Transition will be gradual

The upshot is that the transition for the oil and gas industry will be gradual, not cataclysmic.

“After all, 85 per cent of our energy needs today still come from fossil fuels,” notes Peter Tertzakian, an economist, investment strategist, author and executive director of ARC Energy Research Institute.

Tertzakian suggests that understanding the dynamic interplay of transition and disruption is the key to long-term survival.

There’s little doubt that the industry — at least the big players — are getting the message.

Citing the need to be more consumer-driven than ever, Shell intends to halve the net carbon footprint of the energy products it sells by 2050. Part of that strategy is evidenced in its seven strategic themes: conventional oil and gas, deep water, shales, integrated gas, oil products, chemicals and the recently created New Energies business that focuses on power and new fuels.

“Shell currently has 40,000 charge points for electricity-powered vehicles, and we expect that by 2025, 20 per cent of our profit will come from renewables,” Kapitány says.

For its part, Suncor will be moving from eighth place to third among electricity producers in Alberta when its recently announced $1.4 billion investment in 800 MW of power cogeneration at its Oil Sands Base Plant comes online. The project will reduce the company’s greenhouse gas emissions (GHG) associated with steam production at the facility by approximately 25 per cent.

Clearly, electrical power presents a massive opportunity.
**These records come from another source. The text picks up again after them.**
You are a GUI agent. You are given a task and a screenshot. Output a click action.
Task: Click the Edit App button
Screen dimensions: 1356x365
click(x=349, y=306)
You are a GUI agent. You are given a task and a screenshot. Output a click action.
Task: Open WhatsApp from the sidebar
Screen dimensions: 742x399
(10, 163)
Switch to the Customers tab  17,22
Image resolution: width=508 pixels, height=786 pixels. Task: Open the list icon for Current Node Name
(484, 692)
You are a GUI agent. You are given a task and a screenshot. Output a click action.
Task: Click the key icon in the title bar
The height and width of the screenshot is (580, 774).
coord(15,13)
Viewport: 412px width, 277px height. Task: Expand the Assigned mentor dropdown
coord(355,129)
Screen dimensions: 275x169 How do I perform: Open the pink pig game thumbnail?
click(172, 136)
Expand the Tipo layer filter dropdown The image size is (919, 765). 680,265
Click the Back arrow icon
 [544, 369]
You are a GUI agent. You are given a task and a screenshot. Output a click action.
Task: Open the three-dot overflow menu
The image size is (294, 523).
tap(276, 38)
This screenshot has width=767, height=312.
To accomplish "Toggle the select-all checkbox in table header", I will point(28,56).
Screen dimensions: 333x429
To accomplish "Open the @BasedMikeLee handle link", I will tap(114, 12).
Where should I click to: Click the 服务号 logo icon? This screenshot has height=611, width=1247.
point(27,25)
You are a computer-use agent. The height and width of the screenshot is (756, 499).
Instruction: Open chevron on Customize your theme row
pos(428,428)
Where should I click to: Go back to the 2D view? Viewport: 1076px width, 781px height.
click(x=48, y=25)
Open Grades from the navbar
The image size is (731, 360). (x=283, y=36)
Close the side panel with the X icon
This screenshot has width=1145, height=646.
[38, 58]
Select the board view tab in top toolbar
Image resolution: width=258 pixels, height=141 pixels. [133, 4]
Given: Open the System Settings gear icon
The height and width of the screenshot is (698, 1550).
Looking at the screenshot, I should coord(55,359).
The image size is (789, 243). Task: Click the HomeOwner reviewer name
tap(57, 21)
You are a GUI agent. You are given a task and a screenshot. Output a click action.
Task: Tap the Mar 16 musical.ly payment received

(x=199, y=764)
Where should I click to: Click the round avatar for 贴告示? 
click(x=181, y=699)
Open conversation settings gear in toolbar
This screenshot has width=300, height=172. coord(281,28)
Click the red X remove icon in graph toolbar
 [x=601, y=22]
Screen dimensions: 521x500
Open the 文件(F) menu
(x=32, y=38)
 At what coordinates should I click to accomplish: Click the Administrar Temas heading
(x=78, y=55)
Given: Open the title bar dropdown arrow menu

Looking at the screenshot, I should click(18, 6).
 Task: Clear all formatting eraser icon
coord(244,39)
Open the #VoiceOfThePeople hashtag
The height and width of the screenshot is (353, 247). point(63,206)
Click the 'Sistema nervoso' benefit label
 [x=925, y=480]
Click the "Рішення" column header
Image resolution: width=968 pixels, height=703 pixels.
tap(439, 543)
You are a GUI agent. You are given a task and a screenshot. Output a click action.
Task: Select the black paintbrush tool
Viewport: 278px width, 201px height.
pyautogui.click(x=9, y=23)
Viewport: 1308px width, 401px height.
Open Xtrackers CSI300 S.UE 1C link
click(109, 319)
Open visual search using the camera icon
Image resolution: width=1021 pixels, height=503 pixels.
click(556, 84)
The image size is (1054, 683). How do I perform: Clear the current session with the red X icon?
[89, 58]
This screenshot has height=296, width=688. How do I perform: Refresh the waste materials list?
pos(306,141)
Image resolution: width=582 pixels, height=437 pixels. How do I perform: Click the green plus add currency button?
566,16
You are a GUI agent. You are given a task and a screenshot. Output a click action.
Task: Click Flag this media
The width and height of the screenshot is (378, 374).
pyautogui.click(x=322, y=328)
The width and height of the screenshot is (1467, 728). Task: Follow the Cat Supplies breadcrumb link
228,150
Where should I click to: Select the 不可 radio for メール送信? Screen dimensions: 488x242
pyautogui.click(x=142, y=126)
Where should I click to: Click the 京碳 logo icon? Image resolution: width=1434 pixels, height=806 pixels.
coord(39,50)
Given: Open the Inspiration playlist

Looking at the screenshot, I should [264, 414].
“The power industry does not have any world-scale players approaching the $400 billion market cap of a company like Exxon,” notes Ed Crooks, Vice-Chairman of Energy in the Americas for Wood MacKenzie and former energy editor at the Financial Times.

Many traditional oil & gas companies are using acquisitions, partnerships and rebranding to explore the potential for growth in power and renewables. Total, for example, acquired SunPower to create a new global giant in the solar industry, and Shell rebranded First Utility as Shell Energy Retail Ltd. in March 2019, even as the company confirmed that it had switched all of its British residential customers to 100 per cent renewable electricity.

“All the European majors have shown strategic intent towards new energies,” Crooks notes. “Although the amounts invested are still small compared to oil and gas, there are definite plans to ramp up.”

Consequently, BLG’s Jason Wang anticipates a shift in transactional strategy.

“I think we’re going to see more joint ventures as opposed to asset purchases, and more offerings instead of buybacks.”

BLG’s energy clients can expect new perspectives and innovative strategies from their counsel.

Bryan further articulates that, “Going forward, I will be re-emphasizing to my clients that the traditional ways of doing things have shifted, and that to survive and prosper they will have to be and continue to be open to new ways of thinking in an old industry.”